**INSTRUCTIONS FOR THE TASK:** Print the listing exactly as it stands, and skip any pictures in it.

_ _ _ _ _ _ _

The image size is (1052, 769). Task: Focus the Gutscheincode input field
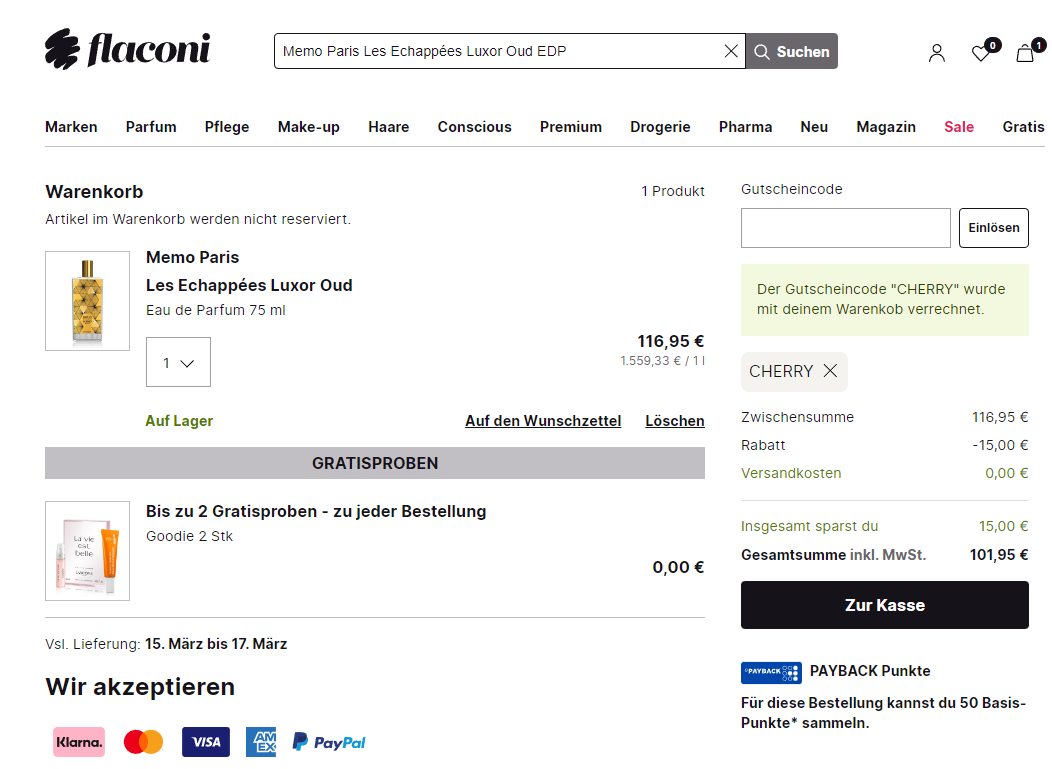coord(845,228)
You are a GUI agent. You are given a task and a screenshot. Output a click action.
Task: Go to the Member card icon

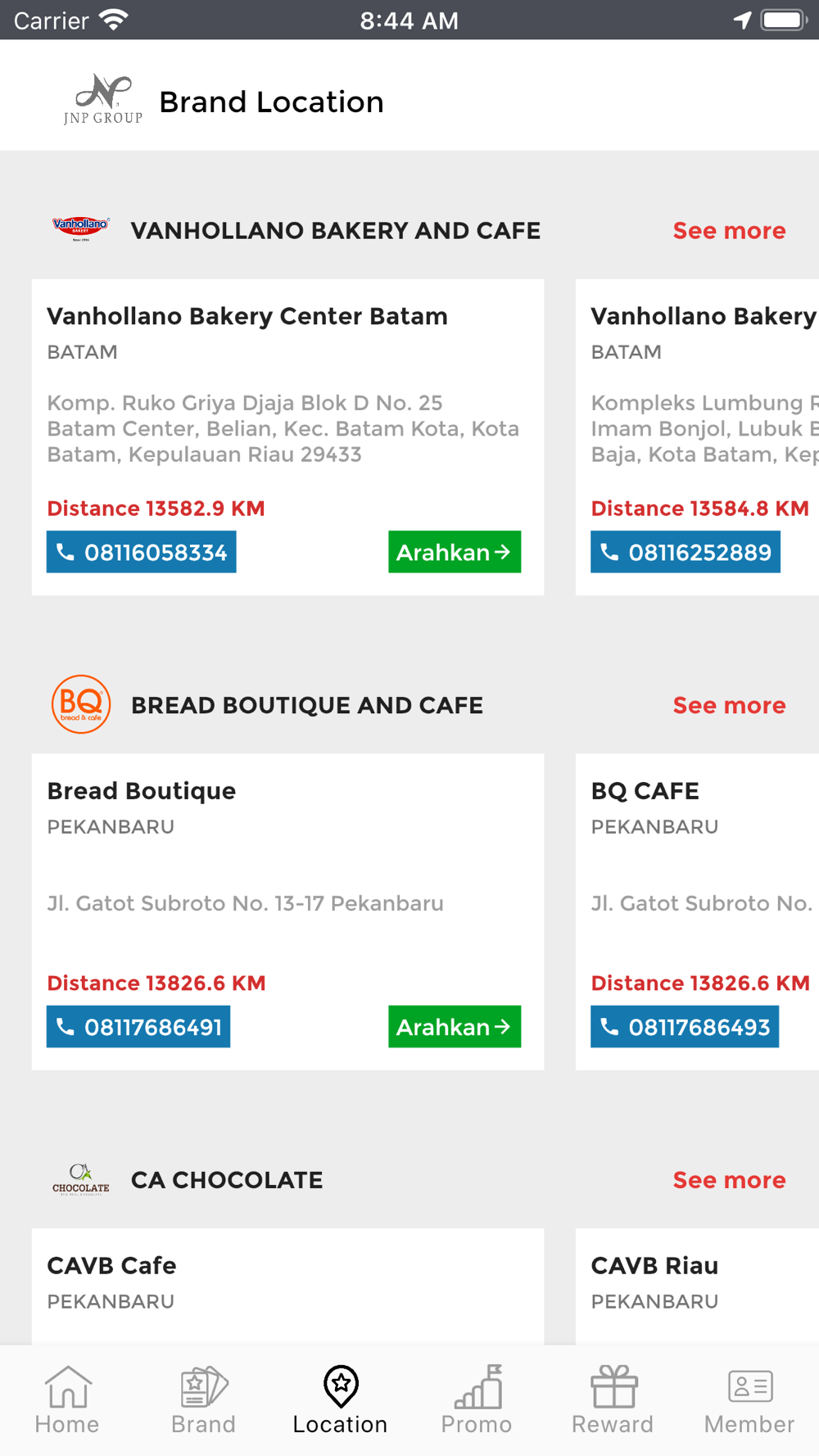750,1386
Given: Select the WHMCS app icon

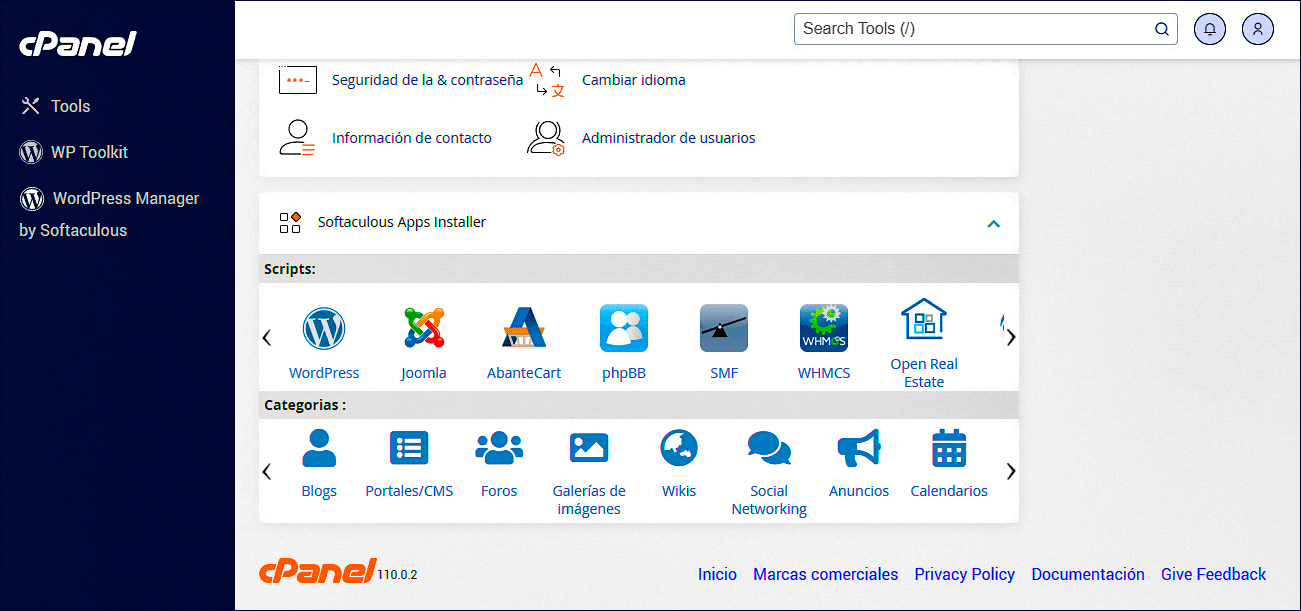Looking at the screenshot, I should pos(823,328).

_ _ _ _ _ _ _

**RESULT FOR THIS TASK:**
The image size is (1052, 769). Task: Focus the Gutscheincode input field
coord(845,228)
You are a GUI agent. You are given a task and a screenshot. Output a click action.
Task: Go to the Member card icon

750,1386
Given: Select the WHMCS app icon

Looking at the screenshot, I should pos(823,328).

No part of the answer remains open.